┏━━
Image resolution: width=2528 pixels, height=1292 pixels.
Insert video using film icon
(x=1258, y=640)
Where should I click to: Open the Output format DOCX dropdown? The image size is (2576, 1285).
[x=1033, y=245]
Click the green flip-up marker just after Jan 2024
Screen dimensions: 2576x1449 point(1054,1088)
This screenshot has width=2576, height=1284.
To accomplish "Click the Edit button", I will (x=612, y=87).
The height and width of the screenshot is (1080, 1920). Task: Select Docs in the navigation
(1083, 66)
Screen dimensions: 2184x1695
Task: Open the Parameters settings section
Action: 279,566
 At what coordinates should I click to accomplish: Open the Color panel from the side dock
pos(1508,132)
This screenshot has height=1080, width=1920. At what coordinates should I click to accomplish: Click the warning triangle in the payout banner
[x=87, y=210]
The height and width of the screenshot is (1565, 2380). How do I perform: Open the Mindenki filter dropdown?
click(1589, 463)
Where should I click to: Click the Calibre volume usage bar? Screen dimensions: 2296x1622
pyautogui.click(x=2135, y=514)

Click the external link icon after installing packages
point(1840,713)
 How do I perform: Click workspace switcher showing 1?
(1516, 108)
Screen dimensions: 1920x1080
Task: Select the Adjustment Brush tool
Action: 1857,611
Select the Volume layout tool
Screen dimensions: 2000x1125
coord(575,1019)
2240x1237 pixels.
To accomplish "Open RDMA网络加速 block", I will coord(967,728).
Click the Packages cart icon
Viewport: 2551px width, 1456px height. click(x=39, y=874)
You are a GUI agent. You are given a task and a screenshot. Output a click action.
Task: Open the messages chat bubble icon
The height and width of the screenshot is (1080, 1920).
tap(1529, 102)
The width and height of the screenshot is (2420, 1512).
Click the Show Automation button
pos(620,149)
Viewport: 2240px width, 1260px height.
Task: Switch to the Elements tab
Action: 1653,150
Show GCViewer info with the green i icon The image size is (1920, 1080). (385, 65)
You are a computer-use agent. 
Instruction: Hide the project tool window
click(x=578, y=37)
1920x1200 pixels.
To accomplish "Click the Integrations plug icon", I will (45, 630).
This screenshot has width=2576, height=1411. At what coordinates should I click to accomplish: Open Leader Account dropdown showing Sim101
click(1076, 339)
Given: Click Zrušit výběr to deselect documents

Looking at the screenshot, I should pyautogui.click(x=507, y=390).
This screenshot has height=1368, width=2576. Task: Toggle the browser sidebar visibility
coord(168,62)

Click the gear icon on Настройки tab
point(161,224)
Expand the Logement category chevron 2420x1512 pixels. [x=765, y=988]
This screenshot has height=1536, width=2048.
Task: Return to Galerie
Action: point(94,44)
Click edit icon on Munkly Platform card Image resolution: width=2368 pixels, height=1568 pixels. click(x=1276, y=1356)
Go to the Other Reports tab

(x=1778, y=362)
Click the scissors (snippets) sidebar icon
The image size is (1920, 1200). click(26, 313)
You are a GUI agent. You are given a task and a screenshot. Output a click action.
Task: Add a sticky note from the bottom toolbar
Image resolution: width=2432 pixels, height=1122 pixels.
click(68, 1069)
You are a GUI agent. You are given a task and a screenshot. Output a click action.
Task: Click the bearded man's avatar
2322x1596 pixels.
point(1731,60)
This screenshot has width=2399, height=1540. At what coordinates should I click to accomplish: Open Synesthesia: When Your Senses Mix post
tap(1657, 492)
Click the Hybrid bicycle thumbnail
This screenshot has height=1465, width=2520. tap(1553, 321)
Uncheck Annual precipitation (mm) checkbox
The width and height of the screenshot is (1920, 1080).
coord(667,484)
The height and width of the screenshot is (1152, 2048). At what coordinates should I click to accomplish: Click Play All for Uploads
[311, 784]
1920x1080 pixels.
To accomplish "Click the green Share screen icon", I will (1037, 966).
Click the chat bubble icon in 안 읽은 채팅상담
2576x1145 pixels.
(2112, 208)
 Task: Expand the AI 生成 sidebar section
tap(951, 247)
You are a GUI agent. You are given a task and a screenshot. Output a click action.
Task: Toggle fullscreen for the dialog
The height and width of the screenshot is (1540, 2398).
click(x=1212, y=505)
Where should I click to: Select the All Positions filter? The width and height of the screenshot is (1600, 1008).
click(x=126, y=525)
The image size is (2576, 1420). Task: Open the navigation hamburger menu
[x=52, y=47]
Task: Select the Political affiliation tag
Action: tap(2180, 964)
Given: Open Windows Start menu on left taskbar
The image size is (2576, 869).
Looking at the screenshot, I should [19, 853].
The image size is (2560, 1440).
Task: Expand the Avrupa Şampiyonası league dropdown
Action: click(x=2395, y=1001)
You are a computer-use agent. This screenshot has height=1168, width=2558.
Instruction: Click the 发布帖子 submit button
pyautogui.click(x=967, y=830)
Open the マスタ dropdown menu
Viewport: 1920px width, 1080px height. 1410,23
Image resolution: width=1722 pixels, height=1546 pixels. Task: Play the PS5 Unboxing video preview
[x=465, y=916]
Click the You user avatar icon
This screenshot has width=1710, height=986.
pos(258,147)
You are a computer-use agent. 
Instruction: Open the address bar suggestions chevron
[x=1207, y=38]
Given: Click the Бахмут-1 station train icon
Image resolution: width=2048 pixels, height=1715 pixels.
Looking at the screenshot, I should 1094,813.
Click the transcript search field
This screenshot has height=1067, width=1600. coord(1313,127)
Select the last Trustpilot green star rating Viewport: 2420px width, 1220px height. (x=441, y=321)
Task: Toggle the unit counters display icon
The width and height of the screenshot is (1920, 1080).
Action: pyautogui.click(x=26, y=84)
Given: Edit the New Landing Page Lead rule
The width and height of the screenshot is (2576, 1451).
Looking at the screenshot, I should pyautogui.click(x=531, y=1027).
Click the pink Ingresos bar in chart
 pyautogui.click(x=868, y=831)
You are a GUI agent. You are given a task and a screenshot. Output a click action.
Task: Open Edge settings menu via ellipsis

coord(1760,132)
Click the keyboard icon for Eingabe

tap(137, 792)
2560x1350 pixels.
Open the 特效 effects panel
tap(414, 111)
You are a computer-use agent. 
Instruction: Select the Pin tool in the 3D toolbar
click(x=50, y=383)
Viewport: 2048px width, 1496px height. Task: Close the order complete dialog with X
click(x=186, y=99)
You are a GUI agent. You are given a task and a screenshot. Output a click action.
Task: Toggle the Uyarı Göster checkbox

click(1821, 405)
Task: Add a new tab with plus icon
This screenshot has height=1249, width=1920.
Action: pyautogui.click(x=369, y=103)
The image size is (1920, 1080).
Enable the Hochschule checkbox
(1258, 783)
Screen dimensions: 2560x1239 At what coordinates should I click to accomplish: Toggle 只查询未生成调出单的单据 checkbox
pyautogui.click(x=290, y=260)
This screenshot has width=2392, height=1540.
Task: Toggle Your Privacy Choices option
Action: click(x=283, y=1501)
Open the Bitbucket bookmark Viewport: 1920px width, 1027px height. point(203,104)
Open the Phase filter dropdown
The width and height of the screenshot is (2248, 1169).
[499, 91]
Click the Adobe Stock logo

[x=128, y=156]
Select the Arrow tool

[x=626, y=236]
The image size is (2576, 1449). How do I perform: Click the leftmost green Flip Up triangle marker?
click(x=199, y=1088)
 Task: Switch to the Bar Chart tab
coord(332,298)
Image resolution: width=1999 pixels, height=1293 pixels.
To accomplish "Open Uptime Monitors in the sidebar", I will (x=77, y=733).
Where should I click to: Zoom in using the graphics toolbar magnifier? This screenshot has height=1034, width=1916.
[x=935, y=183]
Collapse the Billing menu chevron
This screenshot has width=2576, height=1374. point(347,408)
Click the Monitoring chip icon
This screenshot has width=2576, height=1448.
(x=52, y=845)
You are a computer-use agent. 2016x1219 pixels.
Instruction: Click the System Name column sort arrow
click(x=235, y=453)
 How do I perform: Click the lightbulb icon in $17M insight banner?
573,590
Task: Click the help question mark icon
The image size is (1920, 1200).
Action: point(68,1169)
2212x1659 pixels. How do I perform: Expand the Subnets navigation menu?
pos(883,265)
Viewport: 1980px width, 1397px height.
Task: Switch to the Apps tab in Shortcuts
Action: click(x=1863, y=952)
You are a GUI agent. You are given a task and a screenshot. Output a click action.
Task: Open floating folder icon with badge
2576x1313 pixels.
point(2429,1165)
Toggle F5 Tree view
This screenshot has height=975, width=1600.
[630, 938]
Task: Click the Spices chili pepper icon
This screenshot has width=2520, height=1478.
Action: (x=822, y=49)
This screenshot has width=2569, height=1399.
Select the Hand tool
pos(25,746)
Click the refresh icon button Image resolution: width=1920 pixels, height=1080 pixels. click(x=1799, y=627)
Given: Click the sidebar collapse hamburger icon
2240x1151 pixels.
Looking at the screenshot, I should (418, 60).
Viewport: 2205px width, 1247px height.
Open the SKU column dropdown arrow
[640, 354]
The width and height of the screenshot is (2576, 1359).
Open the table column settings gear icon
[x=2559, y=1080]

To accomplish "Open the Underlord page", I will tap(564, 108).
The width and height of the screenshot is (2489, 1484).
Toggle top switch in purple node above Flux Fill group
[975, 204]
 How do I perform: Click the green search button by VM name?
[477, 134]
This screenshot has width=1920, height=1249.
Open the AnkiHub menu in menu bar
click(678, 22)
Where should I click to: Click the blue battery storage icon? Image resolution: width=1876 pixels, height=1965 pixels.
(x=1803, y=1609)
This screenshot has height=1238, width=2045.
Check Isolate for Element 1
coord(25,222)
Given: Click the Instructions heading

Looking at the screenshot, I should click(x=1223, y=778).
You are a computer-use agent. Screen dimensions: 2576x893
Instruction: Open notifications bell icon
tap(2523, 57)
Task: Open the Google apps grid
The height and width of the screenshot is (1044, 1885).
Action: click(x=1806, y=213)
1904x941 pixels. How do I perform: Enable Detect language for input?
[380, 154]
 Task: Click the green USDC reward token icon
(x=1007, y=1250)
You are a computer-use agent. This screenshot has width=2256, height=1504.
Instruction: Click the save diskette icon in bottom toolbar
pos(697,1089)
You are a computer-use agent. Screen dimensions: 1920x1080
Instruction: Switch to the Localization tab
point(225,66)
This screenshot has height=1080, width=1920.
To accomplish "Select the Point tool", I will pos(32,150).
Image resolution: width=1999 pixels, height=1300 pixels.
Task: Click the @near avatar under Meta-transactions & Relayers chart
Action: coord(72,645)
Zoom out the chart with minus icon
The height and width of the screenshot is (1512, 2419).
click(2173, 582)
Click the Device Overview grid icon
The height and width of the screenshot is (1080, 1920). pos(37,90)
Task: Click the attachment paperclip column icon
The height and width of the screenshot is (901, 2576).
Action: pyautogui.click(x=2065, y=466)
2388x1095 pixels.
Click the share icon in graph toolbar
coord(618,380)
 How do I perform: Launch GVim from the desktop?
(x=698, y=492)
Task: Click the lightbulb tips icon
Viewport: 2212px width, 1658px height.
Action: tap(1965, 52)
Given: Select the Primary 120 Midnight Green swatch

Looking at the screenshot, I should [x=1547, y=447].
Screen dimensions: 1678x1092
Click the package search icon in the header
┗━━
• Requirement: Repeat word for word the lines above that run from the line containing "Click the refresh" through the line containing "This screenshot has width=1920, height=1249.", both ends included, and nothing else.

• Solution to this task:
Click the refresh icon button Image resolution: width=1920 pixels, height=1080 pixels. click(x=1799, y=627)
Given: Click the sidebar collapse hamburger icon
2240x1151 pixels.
Looking at the screenshot, I should (418, 60).
Viewport: 2205px width, 1247px height.
Open the SKU column dropdown arrow
[640, 354]
The width and height of the screenshot is (2576, 1359).
Open the table column settings gear icon
[x=2559, y=1080]

To accomplish "Open the Underlord page", I will tap(564, 108).
The width and height of the screenshot is (2489, 1484).
Toggle top switch in purple node above Flux Fill group
[975, 204]
 How do I perform: Click the green search button by VM name?
[477, 134]
This screenshot has width=1920, height=1249.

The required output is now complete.